Yes, John. So in the second part of your question, the reserves, we -- as far as returns, we do figure that in, is there other -- when we make our sales, we do make reserves for anything that we anticipate based on historical -- based on our experience? We do reserve for returns, these price protection programs, things of that nature. When you see our -- on external reporting, as you know and you will see the numbers on Friday when we release our Q. The rather extensive reporting of all those reserves in the footnotes. But yes, the answer is yes. We take all of those reserves into account as we make the sale. Yes.

John L. Newman - Canaccord Genuity, Research Division

And do you tend to see -- I don't know if you expect this, do you tend to see more product returns when you take a larger price increases?

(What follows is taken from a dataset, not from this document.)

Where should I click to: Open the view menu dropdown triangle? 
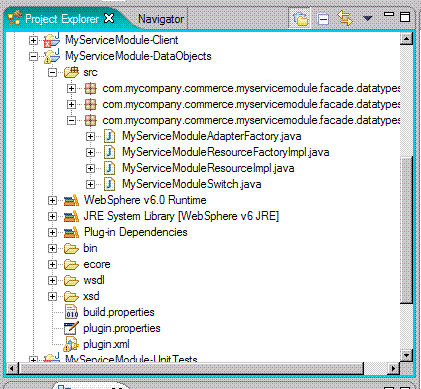pos(367,18)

Or is it a little bit more consistent than that?

Arthur P. Bedrosian

It's always consistent and it's a very small portion of our products' return. So no, no one is buying it at a high price or buying the material that they already bought, returning it at a high price. No, that doesn't work. Usually, the sum of the product on a routine basis. So they just raise the price on their existing floor stock and start charging more money for it. That's where the real benefit is, not returning it to us. But we don't have anything like that. I mean, not to say that there aren't companies out there that have been rumored to do things like that, we're talking about customers. We tend to know our customers and we do not have any of those types of bad actors, you might say.

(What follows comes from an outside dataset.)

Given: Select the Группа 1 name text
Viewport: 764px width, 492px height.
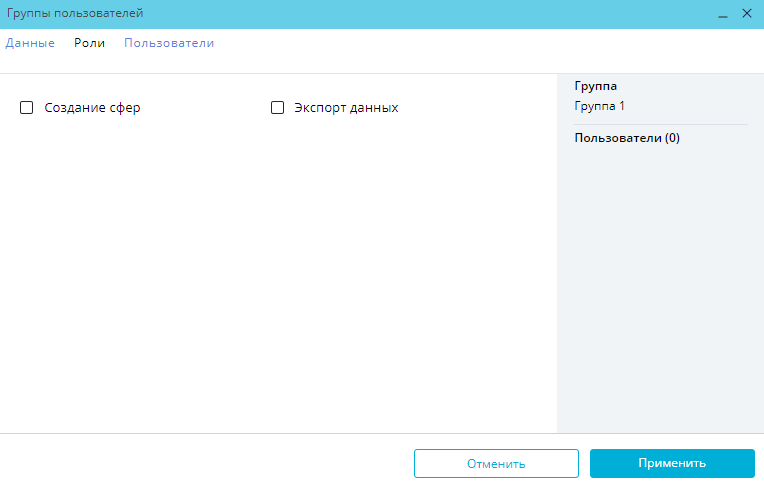Looking at the screenshot, I should point(599,105).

John L. Newman - Canaccord Genuity, Research Division

Right, right. And just one more question on thalidomide. Can you talk a little bit about the REMS program that you have in place? How do you think the agency is thinking about that? And whether you would anticipate any sort of unforeseen challenges if you do get THALOMID approved in terms of rolling out the REMS program?

Arthur P. Bedrosian

Okay. Well, first of all, when I get an approval -- REMS program was done by an outside firm and we spent a considerable amount of money doing this, not that we couldn't do a REMS, but we wanted to make sure there wasn't going to be any challenges but if the REMS company we used have submitted a lot of REMS to the FDA, they're well-known to the FDA. So I don't see any reasons for this REMS to be challenged whatsoever. Now we know that Celgene will challenge the steps program, which is incorporated within their REMS, which is how the product is delivered to the patient at some point? We believe our process circumvents that patent. So we don't see any issues. Now we certainly know that Celgene, in our experience with them being very litigious will litigate with us, and it will end up the same way the last one did. We ended up settling with them. I'm not allowed to go into the details, but I think you could read between the lines.

Operator

And we have no further questions at this time.

Arthur P. Bedrosian

Okay. Well, thank you, again, for joining us today. We're always available to answer further questions and look forward to reporting on our continued progress on our next call. Thank you.

Operator

Thank you, ladies and gentlemen. This concludes today's conference. Thank you for participating. You may now disconnect.